Madame [Z] [A] épouse [S]
[Adresse 2]
[Localité 8]

Madame [K] [A] épouse [F]
[Adresse 3]
[Localité 6]

Représentées par Maître Alexandre DAZIN de la SCP LACHAUD MANDEVILLE COUTADEUR & Associés - DROUOT AVOCATS, avocats au barreau de PARIS, avocats plaidant, vestiaire #W0006


DÉFENDEUR

Monsieur [V] [A]
[Adresse 7]
[Localité 8]

Non représenté





Décision du 02 Mai 2024
2ème chambre
N° RG 24/02476 - N° Portalis 352J-W-B7I-C32XI


* * *

COMPOSITION DU TRIBUNAL

Par application des articles 839 et 481 du Code de procédure civile et L.121-3 du Code de l’organisation judiciaire,

Madame Sarah KLINOWSKI, Juge, statuant par délégation du Président du Tribunal Judiciaire.

assistée de Adélie LERESTIF, greffière.

DÉBATS

A l’audience du 03 Avril 2024, avis a été donné aux avocats que la décision serait rendue le 02 Mai 2024.


JUGEMENT

Prononcé publiquement par mise à disposition au greffe
Réputé contradictoire et en premier ressort


* * *

EXPOSE DU LITIGE

Madame [I] [E] est décédée le [Date décès 5] 2006, laissant pour lui succéder :
Monsieur [P] [A], son conjoint séparé de biens, Ses trois enfants, issus de son union avec Monsieur [P] [A] : Madame [Z] [A] épouse [S],Monsieur [V] [A],Madame [K] [A] épouse [F].
Monsieur [P] [A] est décédé le [Date décès 4] 2019, laissant pour lui succéder ses trois enfants.

Par acte de donation-partage du 28 juin 1993, les époux [A] ont consenti à leurs trois enfants la nue-propriété de la moitié de leurs biens et droits immobiliers, à savoir un appartement de type 2 pièces (lot n°487) et un appartement de type 4 pièces (lot n°486) situés au 18ème étage du [Adresse 7] à [Localité 8].

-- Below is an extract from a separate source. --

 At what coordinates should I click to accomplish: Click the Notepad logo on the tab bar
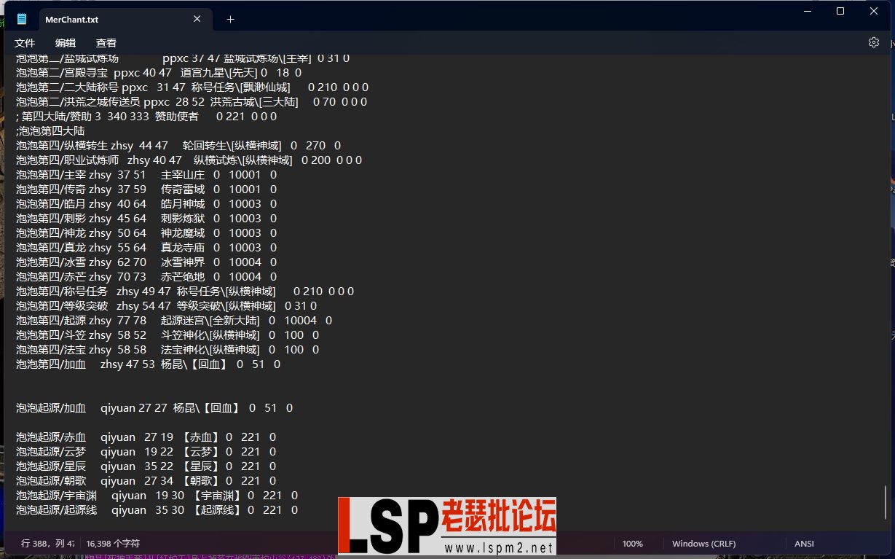pos(22,19)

Par acte de licitation du 22 février 2008, Madame [K] [F] a cédé à son frère ses droits en nue-propriété à hauteur d’un sixième indivis sur l’appartement de type 2 pièces.

Par acte de licitation du 29 octobre 2009, Mesdames [Z] [S] et [K] [F] ont chacune cédé à leur frère leurs droits en nue-propriété à hauteur d’un sixième indivis sur l’appartement de type 4 pièces.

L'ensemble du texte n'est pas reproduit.